The Labour Progressive Federation is a trade union federation in Tamil Nadu, India. The LPF is politically attached to the ruling Tamil Nadu party Dravida Munnetra Kazhagam.

History 
According to provisional statistics from the Ministry of Labour, LPF had a membership of 611,506 in 2002.

Leadership 

 All India President–Thiru. Perur A.Natarajan, Ex.M.L.A..  ( Expired)
 All India General Secretary–Thiru. Shanmugam
 All India Treasurer–Thiru. K. Natarajan 
 All India Labour Progressive Federation Election Commissioner–Thiru. S.Viswanathan
 Election Commissioner–S. Viswanathan

Affiliates 

The Workers Progressive Union "WPU" represents NLC workers of India.

It is headed by All India Secretary & General Secretary Thiru. Rajavannian S.

Employees Progressive Union "EPU" represents BHEL workers of India. It is headed by Thiru. P Sathish Kumar No 1 Vice President.  
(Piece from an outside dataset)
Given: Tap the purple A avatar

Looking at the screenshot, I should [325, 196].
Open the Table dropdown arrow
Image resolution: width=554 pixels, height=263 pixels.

Telecom Employees Progressive Union "TEPU" represents BSNL workers of India. It is headed by V.Subburaman All India Secretary & General Secretary TEPU.

National Progressive Defence Employees Federation is a joint venture of LPF & TUCC

Thozhilalar Munnetra Sangam, Padaithurai Udaithozhirsalai, is a recognized Union. Thiru. V.Veluswamy is the President and Thiru. A, Mohd Meera is the General Secretary.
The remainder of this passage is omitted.